The main problems are the limited economic resources to apply these modern production technologies.

This is the reason why we started a strengthening campaign 6 years ago aimed at the producers’ organizations, who receive constant assessment so that they can access technology, loans and especial commercialization plans established by Casaluker.

Nowadays, we work hand in hand with more than 35 farmers’ associations to produce the best quality cacao possible with excellent conditions of fermentation and drying, essential to receive a higher income for each farmer and their family.

It is also worth highlighting the support of the government during the last 7 years to small cacao producers through a program by the Farming Department called ‘Productive Alliances’, which is starting to bear fruit after supplying technical resources necessary for the correct development of the cultivation.

 granjaLuker's workers

The best cacaos, from a farming point of view, are distinguished for being vigorous trees, with a big ability to produce large pods.

What important projects are being carried out at the Granja nowadays?
For the last 40 years, GranjaLuker has successfully developed research and training programs.

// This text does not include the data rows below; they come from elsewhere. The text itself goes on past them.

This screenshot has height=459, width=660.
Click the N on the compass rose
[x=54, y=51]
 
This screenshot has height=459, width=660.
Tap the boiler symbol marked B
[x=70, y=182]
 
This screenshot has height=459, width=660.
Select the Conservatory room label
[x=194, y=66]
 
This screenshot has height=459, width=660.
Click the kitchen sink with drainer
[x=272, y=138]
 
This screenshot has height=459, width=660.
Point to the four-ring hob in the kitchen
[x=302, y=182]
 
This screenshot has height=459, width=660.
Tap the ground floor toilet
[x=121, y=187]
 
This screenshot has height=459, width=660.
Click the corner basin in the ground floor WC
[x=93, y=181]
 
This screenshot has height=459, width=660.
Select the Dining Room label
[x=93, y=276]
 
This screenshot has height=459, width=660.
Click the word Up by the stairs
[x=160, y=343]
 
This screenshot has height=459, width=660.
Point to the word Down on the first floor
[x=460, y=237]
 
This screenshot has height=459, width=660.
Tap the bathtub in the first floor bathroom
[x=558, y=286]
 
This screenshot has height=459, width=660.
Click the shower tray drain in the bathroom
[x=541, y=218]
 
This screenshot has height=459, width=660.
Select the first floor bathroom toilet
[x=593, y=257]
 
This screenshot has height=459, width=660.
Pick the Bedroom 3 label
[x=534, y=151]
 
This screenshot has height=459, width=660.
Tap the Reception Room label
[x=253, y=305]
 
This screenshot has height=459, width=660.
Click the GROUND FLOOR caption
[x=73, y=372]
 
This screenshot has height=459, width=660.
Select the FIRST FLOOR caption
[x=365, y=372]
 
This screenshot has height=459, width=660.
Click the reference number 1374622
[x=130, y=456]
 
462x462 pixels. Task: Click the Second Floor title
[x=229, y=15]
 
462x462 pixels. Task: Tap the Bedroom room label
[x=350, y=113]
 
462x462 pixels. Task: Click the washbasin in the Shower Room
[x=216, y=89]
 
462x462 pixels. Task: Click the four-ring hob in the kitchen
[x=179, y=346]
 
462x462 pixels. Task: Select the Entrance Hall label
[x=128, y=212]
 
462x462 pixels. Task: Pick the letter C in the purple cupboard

Initially on basic research to solve phytosanitary problems for the crops such as molinia or rosellinia (common illnesses in cacao trees). For the last 20 years, a research program has been developed thanks to which the modern agro-forest systems are transforming the Colombian cacao-culture.

Nowadays, this research is continued with different tests directed to the improvement of these systems in order to make them more competitive and profitable, with a focus on the generation of high outputs which exceed 2 tons per hectare in the crops and with a management of the genetic resource creating cacaos of a high sensory performance aimed at differentiated or especial markets.

As for training, we are emphasizing the support to the associations and trade alliances with which the company has linked so that the farmers obtain a higher profit and so that they reach better quality cacaos, accentuating their commercial position in outer markets.

All this is what we call ‘The Luker Way’, a different perspective of sustainability. We are present during all the production chain, working hand in hand with the associations so that the cacao-farmers become more professional, improve their profits and their crops perform better in terms of productivity.